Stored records
────

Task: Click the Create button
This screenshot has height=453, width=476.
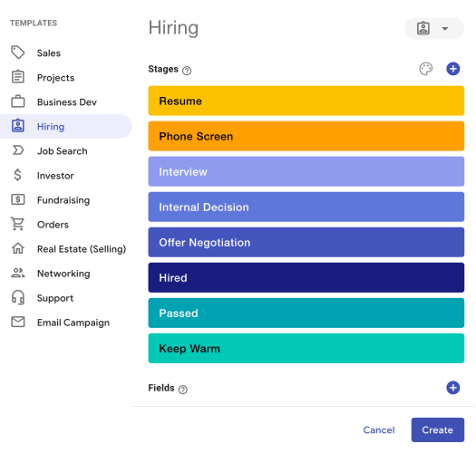Action: click(437, 429)
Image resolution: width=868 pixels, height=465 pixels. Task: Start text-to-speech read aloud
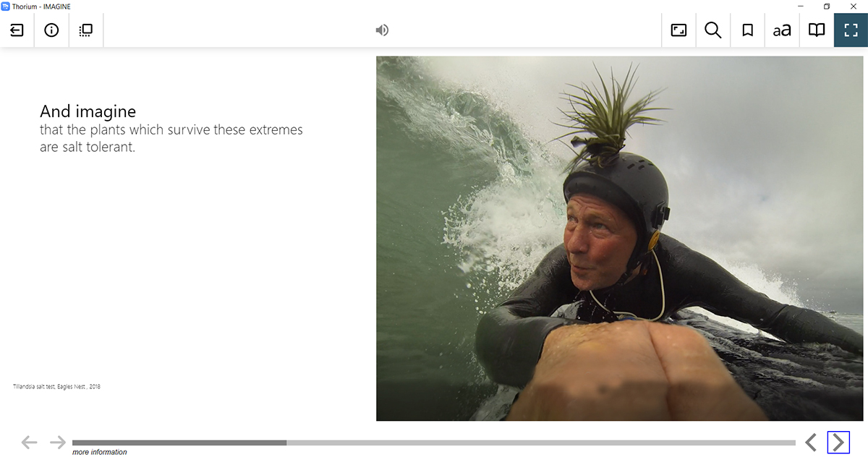coord(382,30)
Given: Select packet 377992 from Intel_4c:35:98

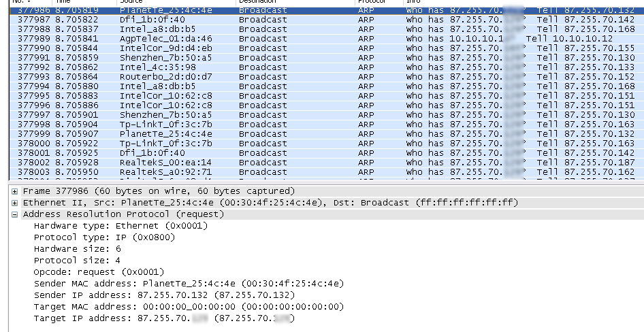Looking at the screenshot, I should click(x=156, y=67).
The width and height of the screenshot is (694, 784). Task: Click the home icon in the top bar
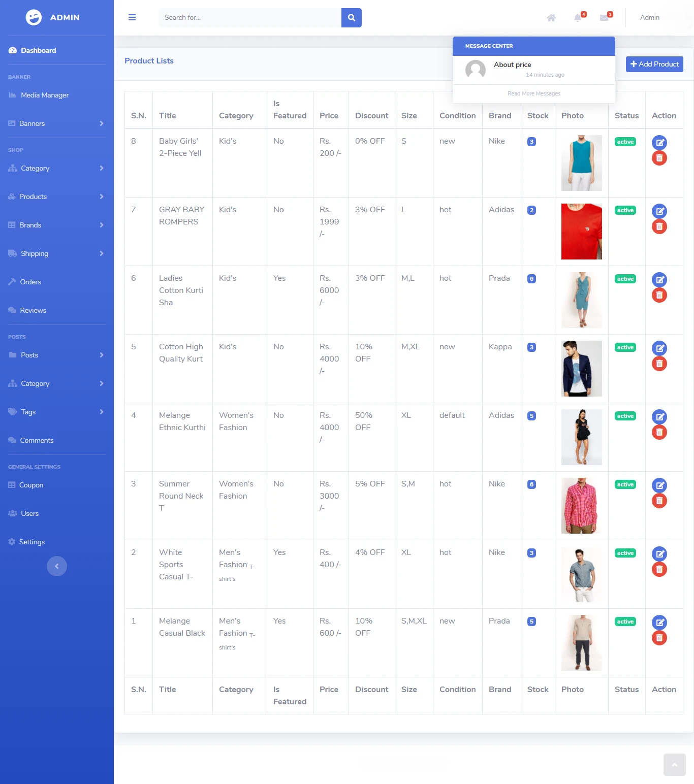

────

Beginning with the line containing "Image resolution: width=868" and ending with the last line of the data above, repeat each line exactly. Include no pictures and no other lines.

Image resolution: width=868 pixels, height=465 pixels. Task: Start text-to-speech read aloud
coord(382,30)
Given: Select packet 377992 from Intel_4c:35:98

Looking at the screenshot, I should click(x=156, y=67).
The width and height of the screenshot is (694, 784). Task: Click the home icon in the top bar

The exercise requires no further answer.